WHAT THE TASK REQUIRES:
Unless it is a picture, every line from the start of the entries through the line with "This screenshot has height=519, width=640." must be retyped exactly.

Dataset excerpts

[Start of Attachment]

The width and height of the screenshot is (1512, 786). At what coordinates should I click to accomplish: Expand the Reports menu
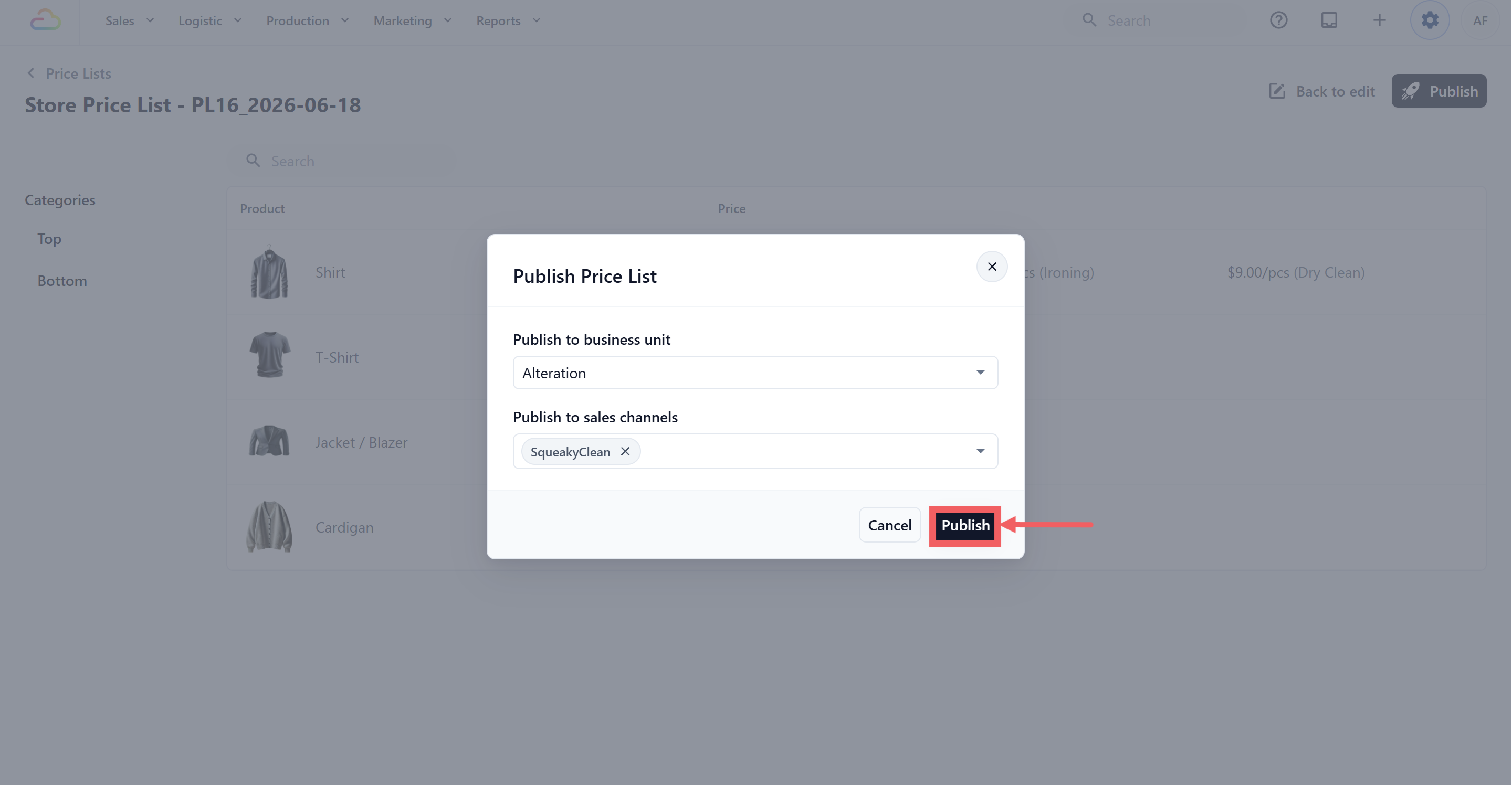click(508, 20)
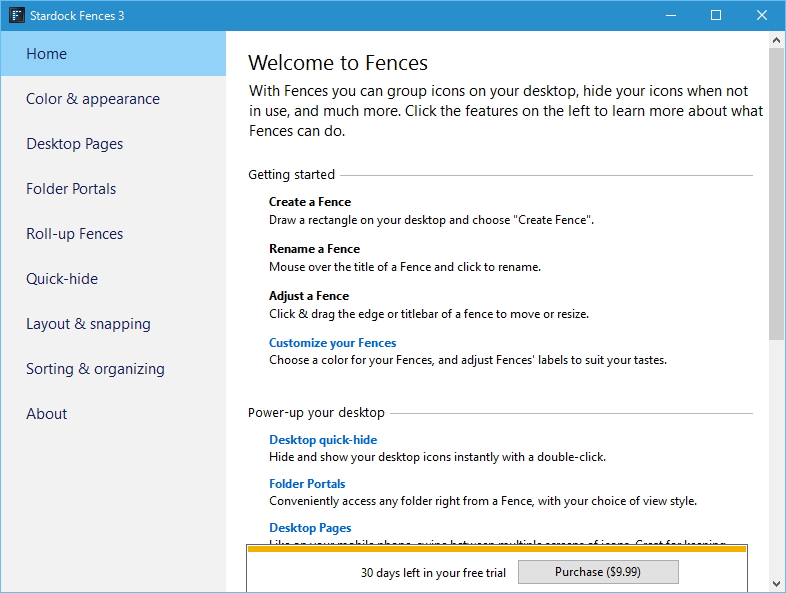The image size is (786, 593).
Task: Click the vertical scrollbar thumb
Action: pos(776,190)
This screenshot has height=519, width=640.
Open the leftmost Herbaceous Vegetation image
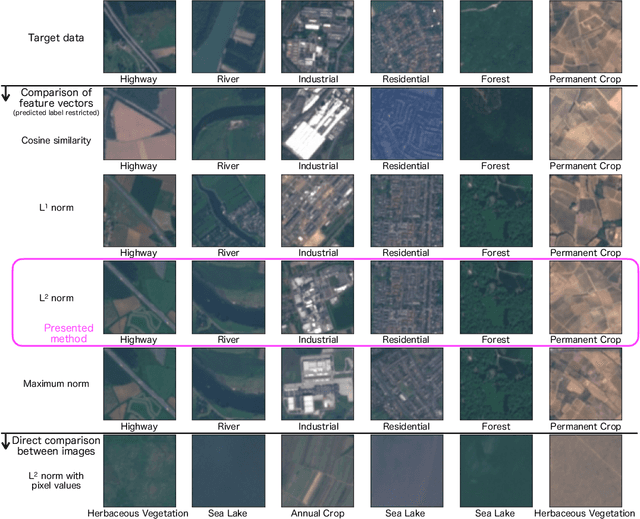coord(138,469)
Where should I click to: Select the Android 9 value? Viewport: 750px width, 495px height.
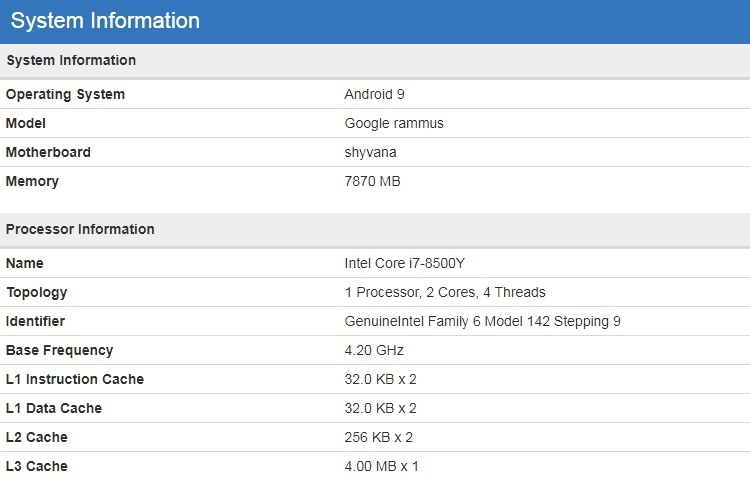point(374,95)
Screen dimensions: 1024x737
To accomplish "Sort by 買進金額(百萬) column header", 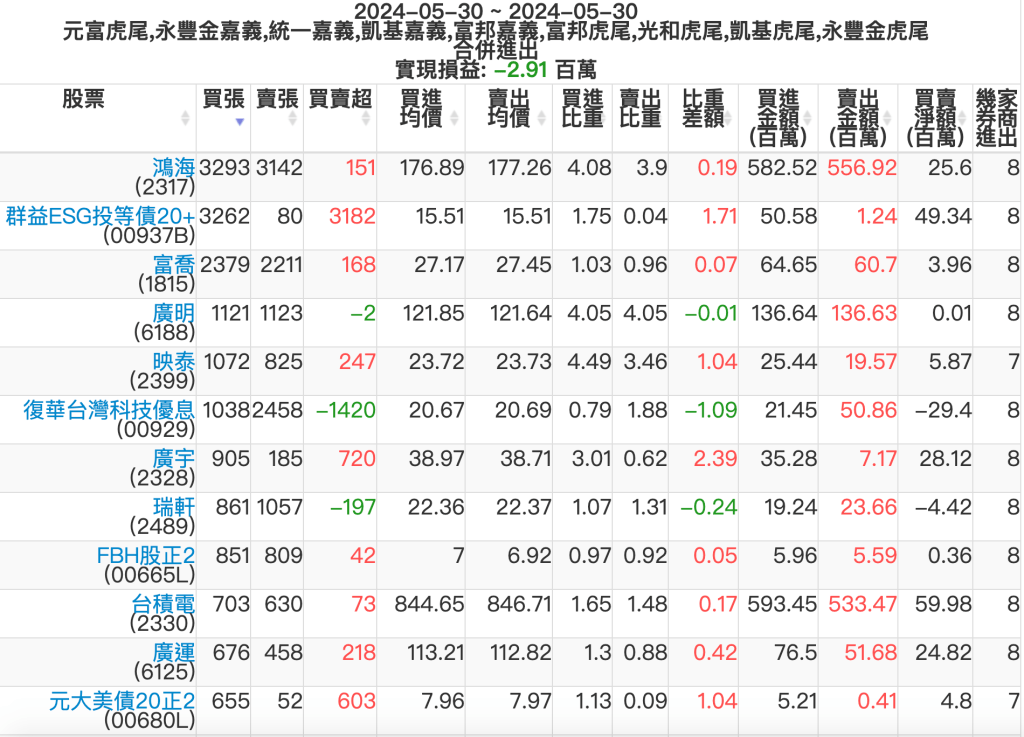I will point(778,117).
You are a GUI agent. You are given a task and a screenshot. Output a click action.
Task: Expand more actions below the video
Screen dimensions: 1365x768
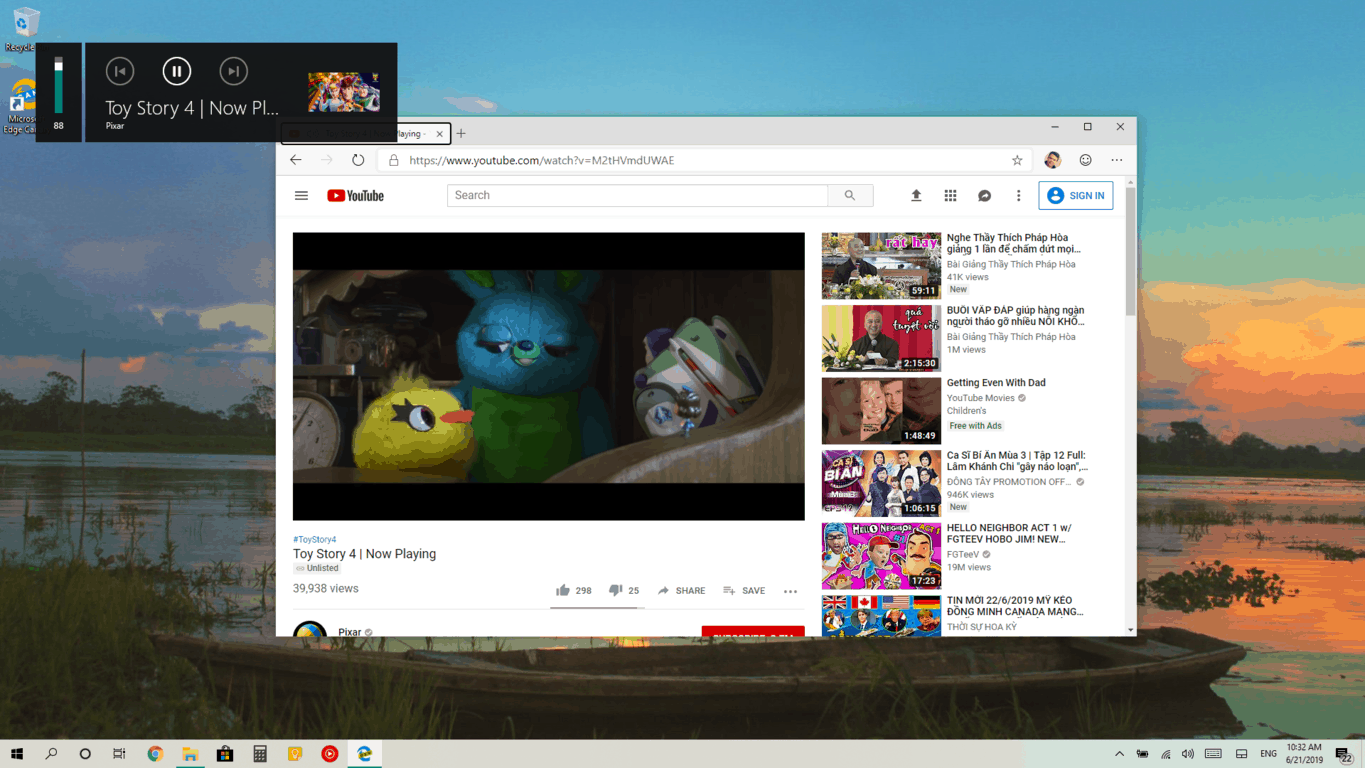(790, 591)
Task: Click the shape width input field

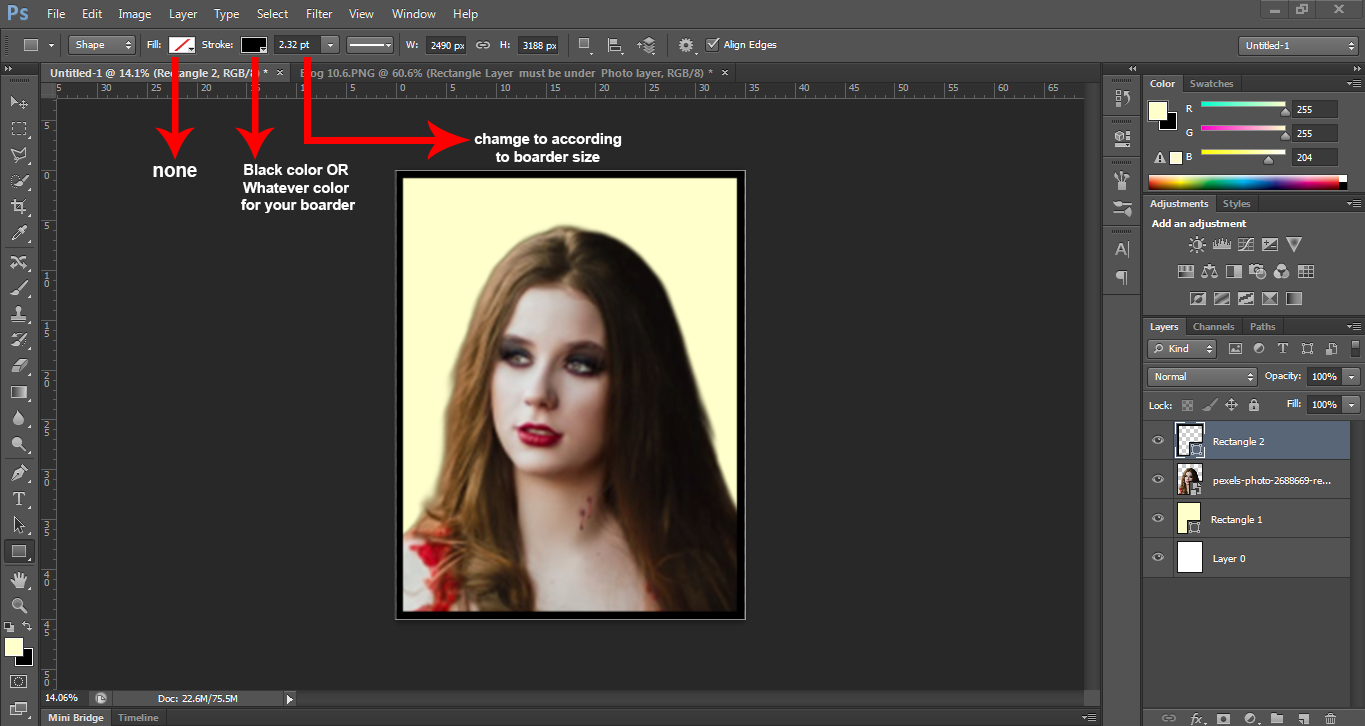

[End of Attachment]

TASK OUTPUT:
The width and height of the screenshot is (1512, 786). At what coordinates should I click to accomplish: Expand the Reports menu
click(508, 20)
The image size is (786, 593).
Task: Click the vertical scrollbar thumb
Action: pos(776,190)
This screenshot has height=519, width=640.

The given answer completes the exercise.